Is any of this happening to you?

  • You work, but still worry about food, housing, or healthcare

  • Car trouble or no ride could cost you your job

  • Food stress: not enough food or poor quality food

  • Health problems, anxiety, or depression made worse by stress

  • Work is hurting your body: injury, burnout, exhaustion

  • No clear path forward: better work feels out of reach

  • Debt piling up: rent, utilities, medical bills, car costs, school

  • You work overtime just to stay afloat

  • One emergency could unravel everything

Human survival has been tied to success in an economic competition, and people who lose that competition can lose access to necessities.

In capitalism, people compete for jobs, customers, resources, and opportunities. Competition can encourage innovation and efficiency, but it also means that access to income—and therefore access to food, housing, healthcare, and other necessities—is often tied to a person's ability to succeed in that competition.

.....

Assignment 1 » Echo the stretch from "In capitalism, people" through "in that competition." in the passage on economic hardship.
Assignment 2 » In the passage on economic hardship, what does access to income often depend on under capitalism?
Assignment 3 » Go on with the passage on economic hardship from the point where it stops.

Material shown »
.....

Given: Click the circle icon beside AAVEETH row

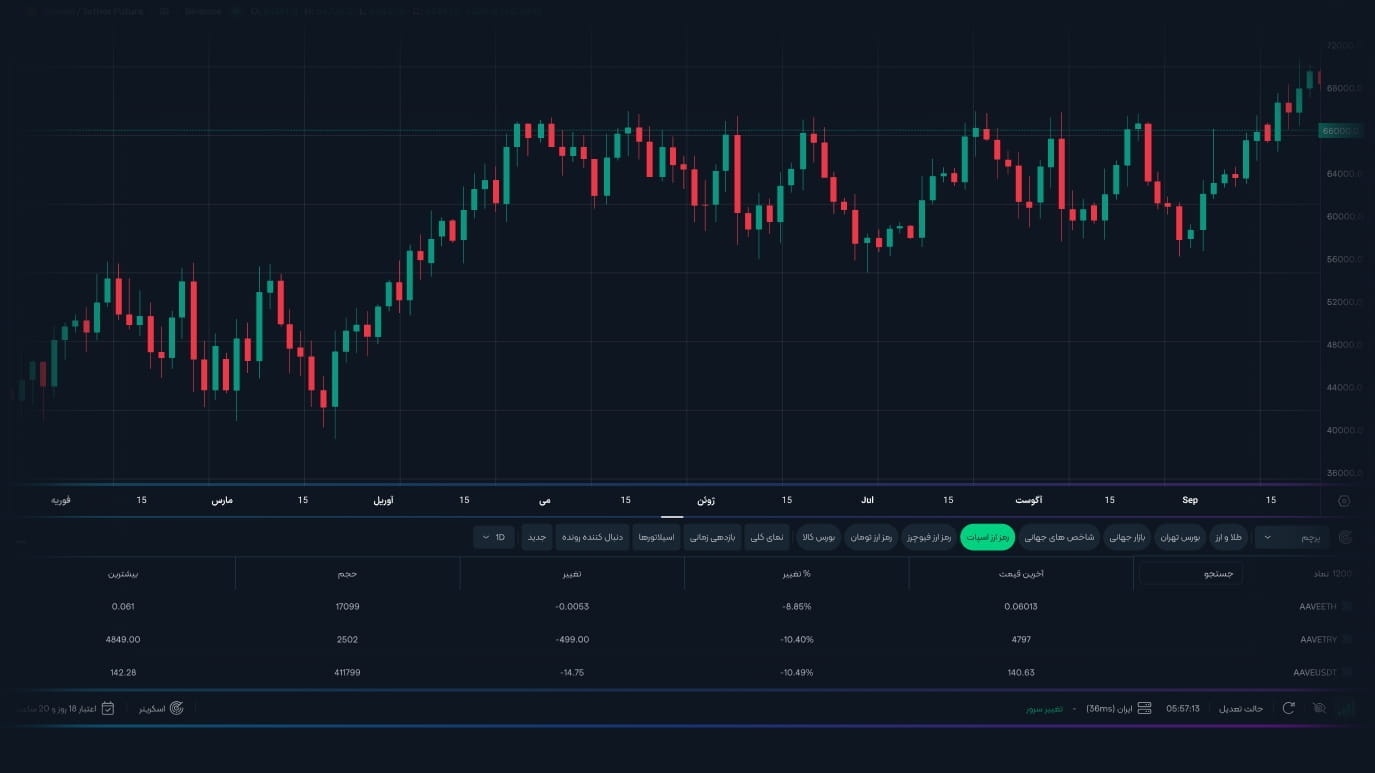Looking at the screenshot, I should [1346, 606].
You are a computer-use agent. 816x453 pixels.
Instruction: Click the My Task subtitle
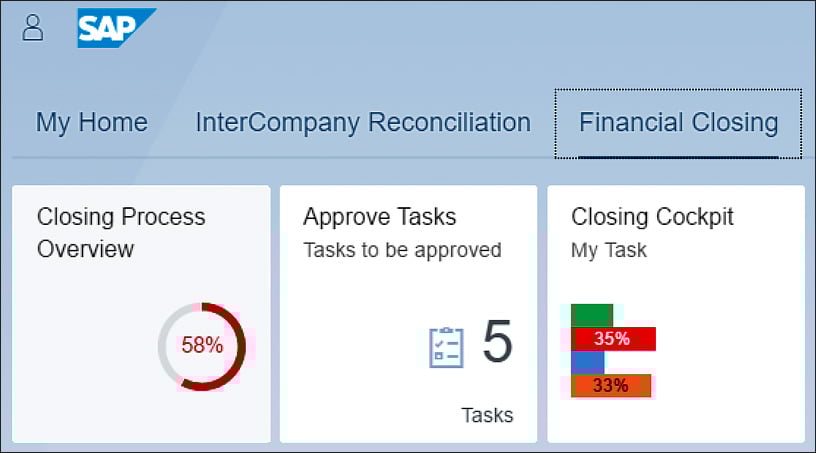[x=609, y=250]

.....

Final answer 1 »
In capitalism, people compete for jobs, customers, resources, and opportunities. Competition can encourage innovation and efficiency, but it also means that access to income—and therefore access to food, housing, healthcare, and other necessities—is often tied to a person's ability to succeed in that competition.

Final answer 2 » It is often tied to a person's ability to succeed in the competition for jobs, customers, resources, and opportunities.

Final answer 3 »
Everyone must work in some way to meet their needs. The criticism is not that people have to contribute to society, but that most people must do so on terms largely controlled by employers, markets, and owners of capital. If a person cannot find work, cannot compete effectively, becomes disabled, lacks education, or simply loses in the economic competition, they may struggle to access basic necessities.

Critics argue that this creates a situation where survival itself becomes competitive. They believe that food, housing, healthcare, education, and other essentials should not depend entirely on a person's success in the marketplace.

Supporters of capitalism respond that competition encourages productivity and creates wealth, and that the solution is not to eliminate competition but to ensure a strong safety net so that losing a competition does not mean losing access to life's necessities.

  • The safety net has failed.

  • Competition should not determine access to basic needs.

  • Capitalism itself is no longer an appropriate economic system.

Exit Strategy From Capitalism

This is a call to coordinate efforts.

Many people are already resisting capitalism in different ways.

The problem is not effort—it is LACK OF ALIGNMENT

This plan is simple:

On July 4th 2030:

At the same time, all people across the globe stop participating.

  • No work

  • No bills

  • No paying for basic needs

When done together, this disrupts the system immediately.

What Happens After That

For this to work, three systems must already be growing:

  • Mutual aid (meeting immediate needs)

  • Critical trades (food, water, logistics, healthcare)

  • Resource management (materials, land, infrastructure)

As supply runs low, these systems take over distribution and production.

Your Role Right Now

Do not wait for a start date. Preparation comes first.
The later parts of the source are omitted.